Paul
Goble
Staunton, September 17 – Russia is
making the same mistake with the former Soviet republics that the West is
making with Russia, according to the editors of “Nezavisimaya gazeta.” Like the
West, Russia is angry at some governments but is taking steps that harm the
population, costing it the trust of the population and its “zone of traditional
influence.”
In a lead article yesterday, the
paper says that this is happening apparently without the Russian authorities
noticing it, although the powers that be should be able to see how this is
happening in the case of Moldova, hitherto a country positively disposed to
Russia and Russians (ng.ru/editorial/2015-09-16/2_red.html).
“There was a time,” the editors say,
and not so long ago, “when Moldovans trusted Russian more than they did
‘fraternal Romania’ and the European Union.”
Five years ago, for example, polls found that “more than half of the
population considered the Russian Federation as [their country’s] chief
strategic partner,” far more than named the EU or Romania.
Moldovans’ trust in Vladimir Putin
at that time was truly striking: At a time when his rating in Russia itself
only slightly exceeded 40 percent, in Moldova, two-thirds of those surveyed
“considered him the best politician in the world,” the paper’s editors
continue.
This view of the Russian president
“had not changed even by the summer of 2014” when Chisinau had already signed
an EU association agreement and Moscow in response prohibited the importation
of Moldovan agricultural products into Russia.
The Moldovans expected the EU to buy up their surplus, but that didn’t
happened.
Russia could have but didn’t. Such a step would have been good for Russians
given the high quality of Moldovan agricultural products, and it would have
been good for Moscow given the sympathy such purchases would have generated
among the Moldovan population. But
instead, the Russian authorities made a situation already bad for them worse.

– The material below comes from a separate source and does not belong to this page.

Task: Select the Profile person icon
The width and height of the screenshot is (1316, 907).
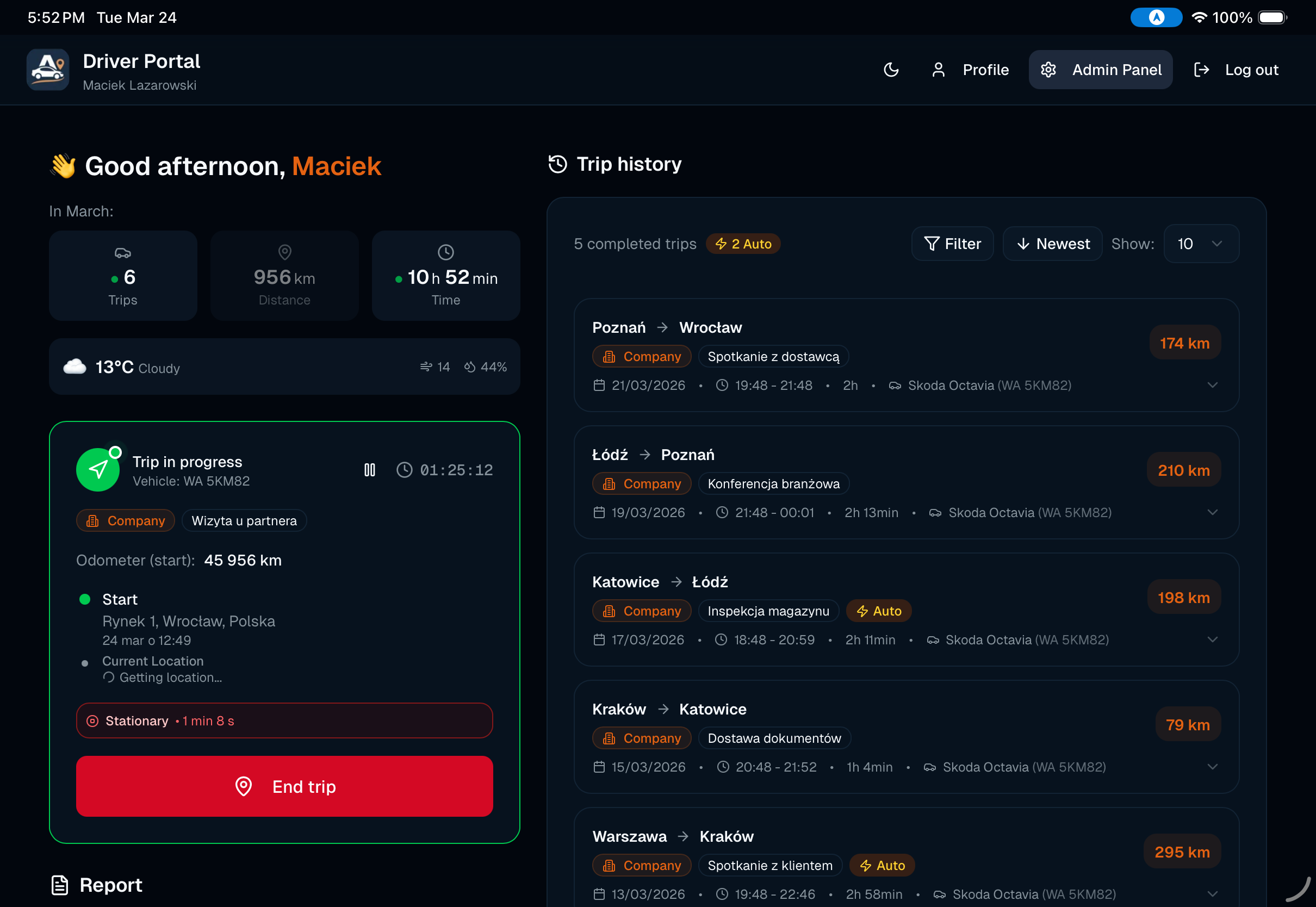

The Russian government agreed to
import foodstuffs from Gagauzia and Transdnestria, areas whose leaders are
traditionally pro-Moscow, but not to do so with regard to food produced
elsewhere in Moldova, whose population up to that point had been remarkably
positive in its assessment of Russians and Putin as well.
Such selectivity may make sense to
Russian agricultural officials, but it doesn’t more broadly given Russia’s own
needs and the state of Russian influence in Moldova, “Nezavisimaya gazeta”
says. “Moldova,” it points out, “is the
only country in the CIS besides Belarus where the majority of the population
despite everything continues to trust Russia and its president.”
One could say something similar
about the Georgians and their relations with Russia and Russians, the paper
continues. “Even in the most complicated
times when it appeared that nothing linked us together any more, ordinary
Georgians, while cursing the Russian government always related with warms to
ordinary ‘simple Russians.’”
That was true, the paper says,
“during the rose revolution and later when Sukhumi became Sukhum and Tskhinvali
Tskhinval.” But it isn’t true any longer: “Today Georgians are uprooting their
centuries-old vineyards because ‘Russians are refusing to buy our wine.’ But
we, ‘simple Russians,’ haven’t refused.”
Moscow’s focus exclusively on
governments rather than populations is costing it far more than it appears to
know and quite possibly creating situations where however successful the
Kremlin is in bringing this or that government to heel for the time being, it
is ensuring that in the future the populations of these countries and hence
their regimes won’t be positive about Russia.